MATERIALS PROVIDED section start
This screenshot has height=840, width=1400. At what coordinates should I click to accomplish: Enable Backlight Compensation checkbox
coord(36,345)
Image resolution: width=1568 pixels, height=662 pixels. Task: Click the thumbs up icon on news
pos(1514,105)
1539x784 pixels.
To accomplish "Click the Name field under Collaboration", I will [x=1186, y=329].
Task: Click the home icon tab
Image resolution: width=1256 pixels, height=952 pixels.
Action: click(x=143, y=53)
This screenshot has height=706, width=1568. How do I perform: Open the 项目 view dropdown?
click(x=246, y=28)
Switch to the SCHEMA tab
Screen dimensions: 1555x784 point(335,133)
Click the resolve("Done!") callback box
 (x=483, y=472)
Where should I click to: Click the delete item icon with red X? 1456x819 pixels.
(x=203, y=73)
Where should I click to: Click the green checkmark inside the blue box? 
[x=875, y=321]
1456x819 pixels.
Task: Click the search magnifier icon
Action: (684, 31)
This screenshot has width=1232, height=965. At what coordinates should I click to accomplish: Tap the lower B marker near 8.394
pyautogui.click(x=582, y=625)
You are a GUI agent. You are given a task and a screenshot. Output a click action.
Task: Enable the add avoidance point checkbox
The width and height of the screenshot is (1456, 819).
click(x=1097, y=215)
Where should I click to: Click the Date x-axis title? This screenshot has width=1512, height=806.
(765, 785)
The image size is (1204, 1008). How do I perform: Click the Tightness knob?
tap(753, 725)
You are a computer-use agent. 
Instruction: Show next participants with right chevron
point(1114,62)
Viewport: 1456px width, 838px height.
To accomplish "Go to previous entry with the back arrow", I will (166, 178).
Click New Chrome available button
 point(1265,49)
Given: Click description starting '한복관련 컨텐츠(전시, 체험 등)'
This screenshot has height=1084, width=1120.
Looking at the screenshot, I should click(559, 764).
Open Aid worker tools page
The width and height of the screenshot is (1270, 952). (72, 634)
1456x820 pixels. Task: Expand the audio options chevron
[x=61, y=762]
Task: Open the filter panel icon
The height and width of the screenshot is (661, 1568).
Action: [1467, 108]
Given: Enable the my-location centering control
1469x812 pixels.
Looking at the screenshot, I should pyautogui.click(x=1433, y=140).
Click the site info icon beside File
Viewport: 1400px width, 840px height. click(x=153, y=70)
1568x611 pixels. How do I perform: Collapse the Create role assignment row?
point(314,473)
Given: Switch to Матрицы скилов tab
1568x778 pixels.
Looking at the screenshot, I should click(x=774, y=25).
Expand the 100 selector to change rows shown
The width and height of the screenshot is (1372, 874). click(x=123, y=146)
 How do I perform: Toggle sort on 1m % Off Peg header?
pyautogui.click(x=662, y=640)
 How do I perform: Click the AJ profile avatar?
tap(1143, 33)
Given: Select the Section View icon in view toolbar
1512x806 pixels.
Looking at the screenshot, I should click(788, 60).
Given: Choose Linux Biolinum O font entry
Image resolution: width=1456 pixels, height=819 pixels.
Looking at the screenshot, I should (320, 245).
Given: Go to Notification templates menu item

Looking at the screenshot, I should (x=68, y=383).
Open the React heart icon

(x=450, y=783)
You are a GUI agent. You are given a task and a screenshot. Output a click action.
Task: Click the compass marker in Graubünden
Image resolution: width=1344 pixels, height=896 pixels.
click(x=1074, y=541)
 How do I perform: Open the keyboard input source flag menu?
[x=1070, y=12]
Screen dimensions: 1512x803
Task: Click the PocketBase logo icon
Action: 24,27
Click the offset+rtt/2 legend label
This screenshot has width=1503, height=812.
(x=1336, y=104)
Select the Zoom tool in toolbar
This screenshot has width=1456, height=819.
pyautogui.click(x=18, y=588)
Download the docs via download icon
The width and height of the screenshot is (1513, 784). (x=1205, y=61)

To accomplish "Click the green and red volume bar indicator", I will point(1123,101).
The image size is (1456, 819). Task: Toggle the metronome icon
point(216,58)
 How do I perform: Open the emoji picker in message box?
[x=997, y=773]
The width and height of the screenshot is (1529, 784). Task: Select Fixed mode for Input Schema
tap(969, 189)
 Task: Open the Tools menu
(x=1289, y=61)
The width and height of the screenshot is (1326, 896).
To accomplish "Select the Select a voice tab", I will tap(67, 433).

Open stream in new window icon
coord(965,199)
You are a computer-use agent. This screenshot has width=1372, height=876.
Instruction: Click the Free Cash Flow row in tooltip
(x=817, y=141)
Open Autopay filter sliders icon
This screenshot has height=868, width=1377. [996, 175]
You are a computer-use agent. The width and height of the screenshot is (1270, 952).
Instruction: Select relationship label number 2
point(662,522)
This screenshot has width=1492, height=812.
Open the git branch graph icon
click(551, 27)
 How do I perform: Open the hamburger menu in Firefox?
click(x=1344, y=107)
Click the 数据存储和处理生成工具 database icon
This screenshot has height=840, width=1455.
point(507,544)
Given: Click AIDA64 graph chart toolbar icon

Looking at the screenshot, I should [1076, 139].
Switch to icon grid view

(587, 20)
MATERIALS PROVIDED section end
*WHAT YOU HAVE TO DO*: Look through the entries above and quote exactly the lines from the line with "Given: Switch to Матрицы скилов tab" to the line with "Given: Select the", counting both of those lines.

*ANSWER TO THE PROBLEM*:
Given: Switch to Матрицы скилов tab
1568x778 pixels.
Looking at the screenshot, I should click(x=774, y=25).
Expand the 100 selector to change rows shown
The width and height of the screenshot is (1372, 874). click(x=123, y=146)
 How do I perform: Toggle sort on 1m % Off Peg header?
pyautogui.click(x=662, y=640)
 How do I perform: Click the AJ profile avatar?
tap(1143, 33)
Given: Select the Section View icon in view toolbar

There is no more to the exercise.